**What to do:** An exact copy of the entries is needed, with every picture left out.

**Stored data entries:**
"""

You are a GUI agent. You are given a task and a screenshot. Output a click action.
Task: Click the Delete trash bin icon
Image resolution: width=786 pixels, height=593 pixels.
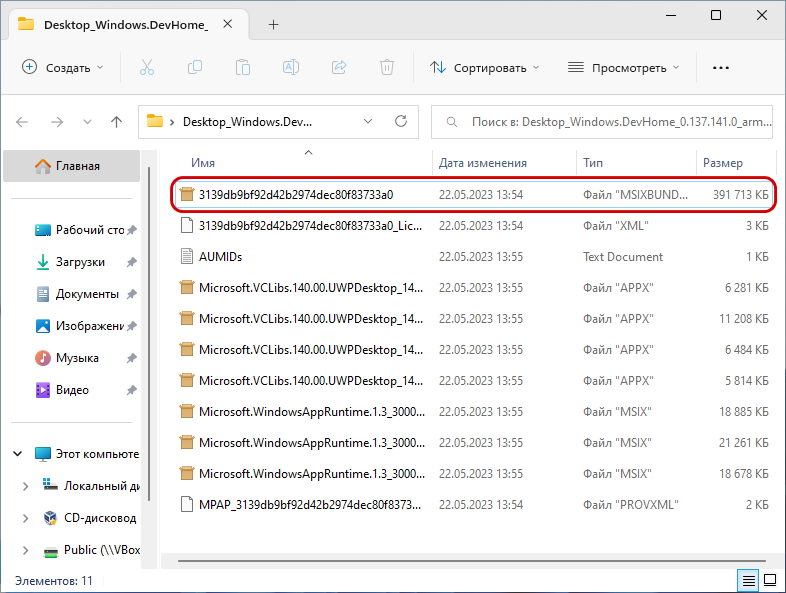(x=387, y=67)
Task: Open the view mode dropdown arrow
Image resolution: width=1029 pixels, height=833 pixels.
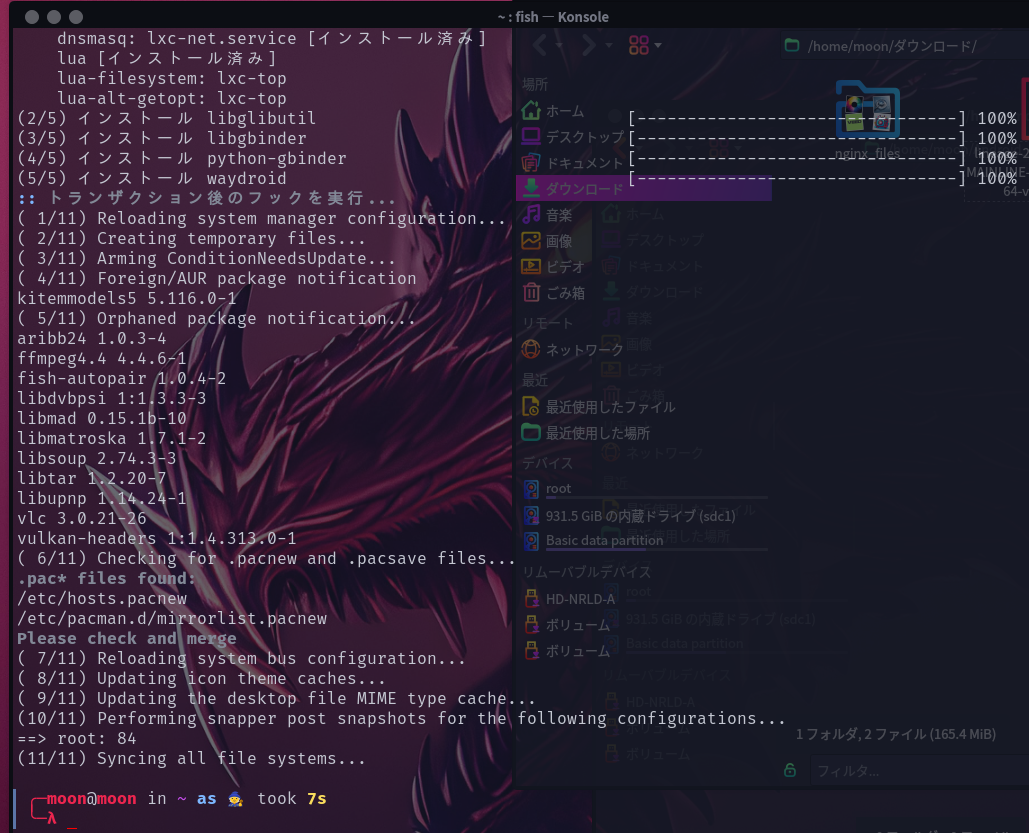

"""

**Answer to this task:**
You are a GUI agent. You are given a task and a screenshot. Output a click action.
Task: Click the Delete trash bin icon
Image resolution: width=786 pixels, height=593 pixels.
(x=387, y=67)
Task: Open the view mode dropdown arrow
Image resolution: width=1029 pixels, height=833 pixels.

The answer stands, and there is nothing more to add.